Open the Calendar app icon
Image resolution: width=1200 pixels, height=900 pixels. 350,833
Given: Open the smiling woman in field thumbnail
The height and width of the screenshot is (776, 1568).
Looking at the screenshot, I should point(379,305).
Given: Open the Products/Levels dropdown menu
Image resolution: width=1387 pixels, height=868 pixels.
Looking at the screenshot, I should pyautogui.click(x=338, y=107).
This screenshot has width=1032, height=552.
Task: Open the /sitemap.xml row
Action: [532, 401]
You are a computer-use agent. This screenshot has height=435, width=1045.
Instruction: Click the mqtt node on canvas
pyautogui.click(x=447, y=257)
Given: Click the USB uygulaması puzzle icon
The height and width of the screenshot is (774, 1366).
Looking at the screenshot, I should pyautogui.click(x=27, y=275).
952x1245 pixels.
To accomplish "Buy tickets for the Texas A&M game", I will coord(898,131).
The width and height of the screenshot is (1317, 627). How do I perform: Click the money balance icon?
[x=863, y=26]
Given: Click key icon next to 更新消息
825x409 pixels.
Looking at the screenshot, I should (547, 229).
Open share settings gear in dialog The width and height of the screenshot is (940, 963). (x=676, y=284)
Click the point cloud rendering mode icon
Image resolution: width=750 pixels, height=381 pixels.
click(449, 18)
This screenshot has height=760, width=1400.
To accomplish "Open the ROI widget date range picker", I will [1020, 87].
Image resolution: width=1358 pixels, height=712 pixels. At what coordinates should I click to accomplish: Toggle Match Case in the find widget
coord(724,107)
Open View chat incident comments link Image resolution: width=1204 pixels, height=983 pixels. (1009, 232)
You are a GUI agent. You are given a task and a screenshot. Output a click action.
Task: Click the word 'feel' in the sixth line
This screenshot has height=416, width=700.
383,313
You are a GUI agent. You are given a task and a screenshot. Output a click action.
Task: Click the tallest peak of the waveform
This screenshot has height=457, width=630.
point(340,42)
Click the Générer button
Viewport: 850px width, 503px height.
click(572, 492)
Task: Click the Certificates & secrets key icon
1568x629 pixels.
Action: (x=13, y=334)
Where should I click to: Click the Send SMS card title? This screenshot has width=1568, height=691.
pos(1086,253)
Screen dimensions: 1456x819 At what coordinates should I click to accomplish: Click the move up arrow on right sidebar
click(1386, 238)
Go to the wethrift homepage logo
* * * * * * * * *
**What to do**: Print each line above exactly as it stands.

**Task output**:
Open the Calendar app icon
Image resolution: width=1200 pixels, height=900 pixels. 350,833
Given: Open the smiling woman in field thumbnail
The height and width of the screenshot is (776, 1568).
Looking at the screenshot, I should point(379,305).
Given: Open the Products/Levels dropdown menu
Image resolution: width=1387 pixels, height=868 pixels.
Looking at the screenshot, I should pyautogui.click(x=338, y=107).
This screenshot has width=1032, height=552.
Task: Open the /sitemap.xml row
Action: [532, 401]
You are a computer-use agent. This screenshot has height=435, width=1045.
Instruction: Click the mqtt node on canvas
pyautogui.click(x=447, y=257)
Given: Click the USB uygulaması puzzle icon
The height and width of the screenshot is (774, 1366).
Looking at the screenshot, I should pyautogui.click(x=27, y=275).
952x1245 pixels.
To accomplish "Buy tickets for the Texas A&M game", I will coord(898,131).
The width and height of the screenshot is (1317, 627). How do I perform: Click the money balance icon?
[x=863, y=26]
Given: Click key icon next to 更新消息
825x409 pixels.
Looking at the screenshot, I should (547, 229).
Open share settings gear in dialog The width and height of the screenshot is (940, 963). (x=676, y=284)
Click the point cloud rendering mode icon
Image resolution: width=750 pixels, height=381 pixels.
click(449, 18)
This screenshot has height=760, width=1400.
To accomplish "Open the ROI widget date range picker", I will [1020, 87].
Image resolution: width=1358 pixels, height=712 pixels. At what coordinates should I click to accomplish: Toggle Match Case in the find widget
coord(724,107)
Open View chat incident comments link Image resolution: width=1204 pixels, height=983 pixels. (1009, 232)
You are a GUI agent. You are given a task and a screenshot. Output a click action.
Task: Click the word 'feel' in the sixth line
This screenshot has height=416, width=700.
383,313
You are a GUI agent. You are given a task and a screenshot. Output a click action.
Task: Click the tallest peak of the waveform
This screenshot has height=457, width=630.
point(340,42)
Click the Générer button
Viewport: 850px width, 503px height.
click(572, 492)
Task: Click the Certificates & secrets key icon
1568x629 pixels.
Action: (x=13, y=334)
Where should I click to: Click the Send SMS card title? This screenshot has width=1568, height=691.
pos(1086,253)
Screen dimensions: 1456x819 At what coordinates should I click to accomplish: Click the move up arrow on right sidebar
click(1386, 238)
Go to the wethrift homepage logo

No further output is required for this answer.